Chapter 11 Multilevel Regression

11.1 Packages for example

library(tidyverse)
library(brms)

11.2 Some baseball data

The function get_onbase_data() function collects on-base data for all players born in the year 1977 who have had at least 1000 career plate appearances.

source("get_onbase_data.R")
d78 <- get_onbase_data(1977, 1000)
## `summarise()` ungrouping output (override with `.groups` argument)
## `summarise()` regrouping output by 'playerID' (override with `.groups` argument)
unique(d78$nameLast)
##  [1] "Beltran"    "Bergeron"   "Bigbie"     "Bloomquist" "Byrd"      
##  [6] "Caruso"     "Chavez"     "Davis"      "Ellis"      "Everett"   
## [11] "Fukudome"   "Furcal"     "Gerut"      "Gibbons"    "Gonzalez"  
## [16] "Hafner"     "Hinske"     "Hudson"     "Inge"       "Jimenez"   
## [21] "Jones"      "Monroe"     "Munson"     "Nieves"     "Overbay"   
## [26] "Pierre"     "Punto"      "Quinlan"    "Redman"     "Roberts"   
## [31] "Ross"       "Rowand"     "Sanchez"    "Thames"     "Tyner"     
## [36] "Wigginton"  "Wilkerson"  "Wilson"

11.3 Quadratic aging model

Let \(y_{ij}\) denote the number of on-base events in \(n_{ij}\) opportunities (plate appearances) of the \(i\)th batter in the \(j\)th season.
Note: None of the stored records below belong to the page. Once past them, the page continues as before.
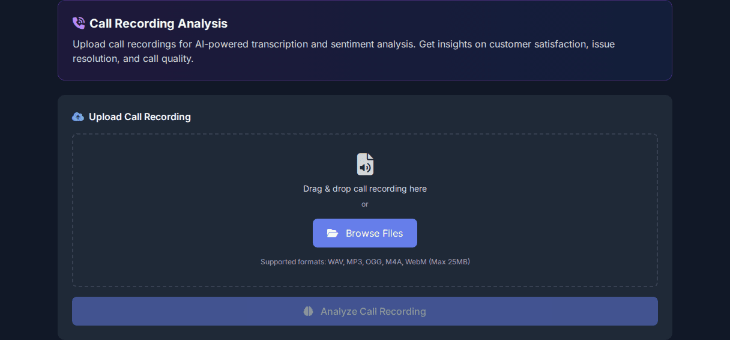Click the 'M4A' format in supported list
Viewport: 730px width, 340px height.
point(394,262)
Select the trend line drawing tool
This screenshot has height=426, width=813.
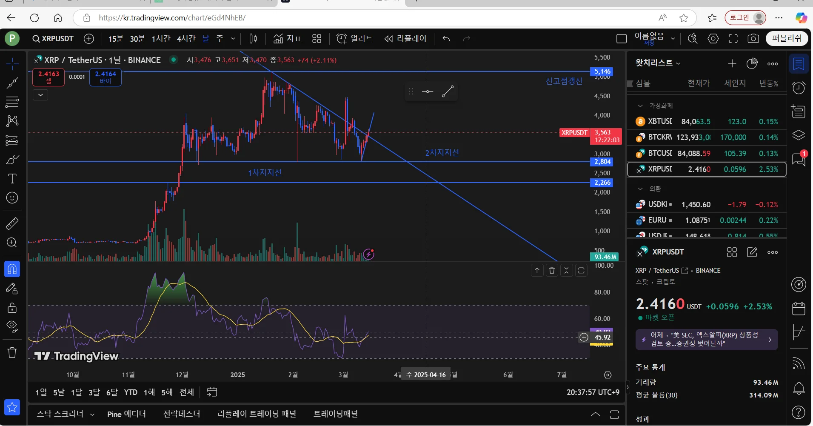[x=12, y=83]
Assume that \(y_{ij}\) is binomial with sample size \(n_{ij}\) and probability of success \(p_{ij}\).

Assume that the on-base probabilities for the \(i\)th player satisfy the logistic model \[ \log \left(\frac{p_{ij}}{1 - p_{ij}}\right) = \beta_{i0} + \beta_{i1} D_{ij} + \beta_{i2} D_{ij}^2 \] where \(D_{ij} = x_{ij} - 30\), \(x_{ij}\) is the age of the \(i\)th player in the \(j\)th season.

11.4 Multilevel Prior

The \(i\)th player’s trajectory is described by the regression vector \(\beta_i = (\beta_{i0}, \beta_{i1}, \beta_{i2})\). We place a two-stage prior on the trajectories \(\beta_1, ..., \beta_N\):

  1. \(\beta_1, ..., \beta_N\) are a sample from a multivariate normal density with mean \(\beta\) and variance-covariance matrix \(\Sigma\).

  2. The second-stage parameters \(\beta\) and \(\Sigma\) are independent with weakly informative priors.

11.5 Bayesian fitting

The fitting of this model is done using the brm() function.

fit <- brm(OB | trials(PA) ~ AgeD + I(AgeD ^ 2) +
             (AgeD + I(AgeD ^  2) | Player),
           data = filter(d78, PA > 0),
           family = binomial("logit"),
           refresh = 0)
## Compiling Stan program...
## Start sampling

I find posterior means of the fitted trajectories for all players.

Player_Fits <- coef(fit)$Player[, "Estimate", ] %>% 
  as.data.frame() %>% 
    mutate(Player = 1:max(d78$Player))
d78 <- inner_join(d78, Player_Fits, by = "Player")
d78 %>% 
  mutate(PH = plogis(Intercept + AgeD.y * AgeD.x +
                       IAgeDE2 * AgeD.x ^ 2)) -> d78
ggplot(d78, aes(Age, PH, group = Player)) +
  geom_line(color = "red", alpha = 0.7) +
  ggtitle("Multilevel Fits") 

For a given player, define the peak age \[ Age_j = 30 - \frac{\beta_{j1}}{2 \beta_{j2}}. \] the age at which the player achieves peak performance.

The following graph shows the posterior distributions of the peak ages for all players.

d78  %>% group_by(Player) %>% 
  summarize(b0 = first(Intercept),
            b1 = first(AgeD.y),
            b2 = first(IAgeDE2)) %>% 
  mutate(MLM_Peak_Age = 30 - b1 / 2 / b2)  %>% 
  ggplot(aes(MLM_Peak_Age)) +
  geom_histogram(bins = 12, 
                 color = "white", fill = "tan") +
  xlim(20, 35)
## `summarise()` ungrouping output (override with `.groups` argument)
## Warning: Removed 2 rows containing missing values (geom_bar).